In our evaluation function `is_unreliable_input`, we rerun our function again and compare the new output with the original one.

```python theme={null}
from parea import trace
from parea.schemas import Log

# function which does the work
def llm_app(**kwargs) -> str:
    pass

def is_unreliable_input(log: Log) -> bool:
    # the output of the first execution
    output1 = log.output
    # call the LLM app again
    output2 = llm_app(**log.inputs)
    # return whether the two outputs are different
    return output1 != output2

# trace the function and apply the evaluation function in 10% of the cases
@trace(eval_funcs=[is_unreliable_input], apply_eval_frac=0.1)
def tested_llm_app(**kwargs) -> str:
    return llm_app(**kwargs)
```

The benefit of doing that via `trace` is that our eval is executed in the background (so no additional latency) and we can choose to only apply it in a fraction of the cases (here 10%).
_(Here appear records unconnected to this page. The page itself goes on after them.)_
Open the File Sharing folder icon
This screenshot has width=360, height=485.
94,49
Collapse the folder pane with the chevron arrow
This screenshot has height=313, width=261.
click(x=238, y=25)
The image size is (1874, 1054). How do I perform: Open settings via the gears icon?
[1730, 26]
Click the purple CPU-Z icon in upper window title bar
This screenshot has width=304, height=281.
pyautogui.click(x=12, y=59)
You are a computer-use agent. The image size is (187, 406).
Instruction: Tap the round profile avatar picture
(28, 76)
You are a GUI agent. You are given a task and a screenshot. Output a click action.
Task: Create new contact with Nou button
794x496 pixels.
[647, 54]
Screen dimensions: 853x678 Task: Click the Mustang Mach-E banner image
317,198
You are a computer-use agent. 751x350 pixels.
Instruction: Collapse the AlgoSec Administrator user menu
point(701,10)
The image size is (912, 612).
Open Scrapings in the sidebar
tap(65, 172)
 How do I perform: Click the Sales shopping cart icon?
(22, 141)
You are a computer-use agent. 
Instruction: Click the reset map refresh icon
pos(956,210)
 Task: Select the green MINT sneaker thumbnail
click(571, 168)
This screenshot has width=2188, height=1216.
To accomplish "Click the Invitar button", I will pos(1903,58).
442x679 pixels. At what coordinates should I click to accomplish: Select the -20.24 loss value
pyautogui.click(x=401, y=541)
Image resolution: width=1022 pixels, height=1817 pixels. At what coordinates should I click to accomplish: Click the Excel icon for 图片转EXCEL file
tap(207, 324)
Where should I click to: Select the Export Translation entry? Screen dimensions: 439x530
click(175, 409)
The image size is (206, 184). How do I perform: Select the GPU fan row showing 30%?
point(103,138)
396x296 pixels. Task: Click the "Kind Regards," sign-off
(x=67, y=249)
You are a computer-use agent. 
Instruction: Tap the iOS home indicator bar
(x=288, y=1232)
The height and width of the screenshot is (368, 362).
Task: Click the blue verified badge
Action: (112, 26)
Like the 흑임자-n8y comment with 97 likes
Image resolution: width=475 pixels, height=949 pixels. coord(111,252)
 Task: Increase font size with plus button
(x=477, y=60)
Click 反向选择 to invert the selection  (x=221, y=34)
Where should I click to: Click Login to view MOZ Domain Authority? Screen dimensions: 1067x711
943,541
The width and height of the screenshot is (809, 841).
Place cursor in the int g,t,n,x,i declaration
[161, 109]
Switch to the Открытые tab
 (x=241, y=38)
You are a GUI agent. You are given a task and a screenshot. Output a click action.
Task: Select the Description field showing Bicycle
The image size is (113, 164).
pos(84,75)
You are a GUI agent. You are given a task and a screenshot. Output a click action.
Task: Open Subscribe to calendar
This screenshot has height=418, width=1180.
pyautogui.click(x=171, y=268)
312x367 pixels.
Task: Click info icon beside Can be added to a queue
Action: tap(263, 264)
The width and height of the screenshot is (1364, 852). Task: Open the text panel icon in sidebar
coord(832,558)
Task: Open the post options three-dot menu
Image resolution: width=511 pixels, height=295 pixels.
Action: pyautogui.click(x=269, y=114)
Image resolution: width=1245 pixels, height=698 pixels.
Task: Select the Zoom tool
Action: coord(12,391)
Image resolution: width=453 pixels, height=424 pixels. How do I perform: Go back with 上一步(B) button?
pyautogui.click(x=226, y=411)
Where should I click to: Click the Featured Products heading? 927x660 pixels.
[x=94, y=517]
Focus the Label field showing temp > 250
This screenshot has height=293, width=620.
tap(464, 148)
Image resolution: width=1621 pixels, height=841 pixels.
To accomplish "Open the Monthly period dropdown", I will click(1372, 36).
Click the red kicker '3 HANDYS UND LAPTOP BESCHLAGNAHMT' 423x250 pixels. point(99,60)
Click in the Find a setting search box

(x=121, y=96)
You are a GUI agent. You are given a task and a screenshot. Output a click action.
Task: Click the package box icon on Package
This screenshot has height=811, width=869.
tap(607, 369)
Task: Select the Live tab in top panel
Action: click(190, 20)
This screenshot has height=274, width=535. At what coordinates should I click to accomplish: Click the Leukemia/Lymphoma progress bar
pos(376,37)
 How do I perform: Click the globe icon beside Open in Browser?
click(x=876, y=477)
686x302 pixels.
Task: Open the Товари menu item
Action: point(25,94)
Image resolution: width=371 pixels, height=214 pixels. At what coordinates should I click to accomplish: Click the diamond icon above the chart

## Metric 1: Levenshtein Distance

A simple way to measure the difference between two strings is to calculate [the Levenshtein distance](https://en.wikipedia.org/wiki/Levenshtein_distance).
The Levenshtein distance is the minimum number of single-character edits (insertions, deletions, or substitutions) required to change one string into the other.
We can use it in our eval function in the following way:

```python theme={null}
from parea.evals.general.levenshtein import levenshtein_distance

def is_unreliable_input(log: Log) -> float:
    output1 = log.output
    output2 = llm_app(**log.inputs)
    return 1 - levenshtein_distance(output1, output2)
```

## Metric 2: Semantic Similarity

The drawback of traditional NLP metrics such as the Levenshtein distance is that they are not able to capture the semantic similarity between two strings.
Instead, we can embed both outputs as vector, calculate their cosine similarity and return the inverse of that as our metric.

```python theme={null}
from parea.evals.general import semantic_similarity_factory

semantic_similarity = semantic_similarity_factory(embd_model="text-embedding-3-small")

def is_unreliable_input(log: Log) -> float:
    output1 = log.output
    output2 = llm_app(**log.inputs)
    return 1 - semantic_similarity(Log(output=output1, target=output2))
```

## Metric 3: LLM Judge

Embedding models will give a general sense of how closely related the two outputs are.
Yet, oftentimes you care about specific aspects of the outputs.
For that scenario, you should use a LLM judge and instruct it to compare the two outputs along certain dimensions.

```python theme={null}
from parea.evals import call_openai

def is_unreliable_input(log: Log) -> bool:
    output1 = log.output
    output2 = llm_app(**log.inputs)

    response = call_openai(
        model='gpt-4o',
        messages=[
            {"role": "system",
             "content": "You are CompareGPT, a machine to verify if two responses match. Answer with only yes/no."},
            {
                "role": "user",
                "content": f"""You are given a two responses and you have to decide. Compare "Response A" and "Response B" to determine whether they both match. All information in "Response A" must be present in "Response B", including numbers and dates. You must answer "no" if there are any specific details in "Response A" that are not mentioned in "Response B".

Response A:
{output1}

Response B:
{output2}

CompareGPT response:""",
            },
        ],
        temperature=0.0,
    )
    return "yes" in response.lower()
```

Note, the [SelfCheckGPT](https://arxiv.org/abs/2303.08896) paper explores an adjacent approach to measure factuality of LLM responses.

## Conclusion

A key aspect of improving your LLM app is ensuring it's reliably handling the long tail of uses cases.
One general way to identify unreliable samples is to rerun your LLM app for these inputs and see how similar the outputs are.
You can assess how similar they are by using metrics such as the Levenshtein distance, semantic similarity, or a LLM judge.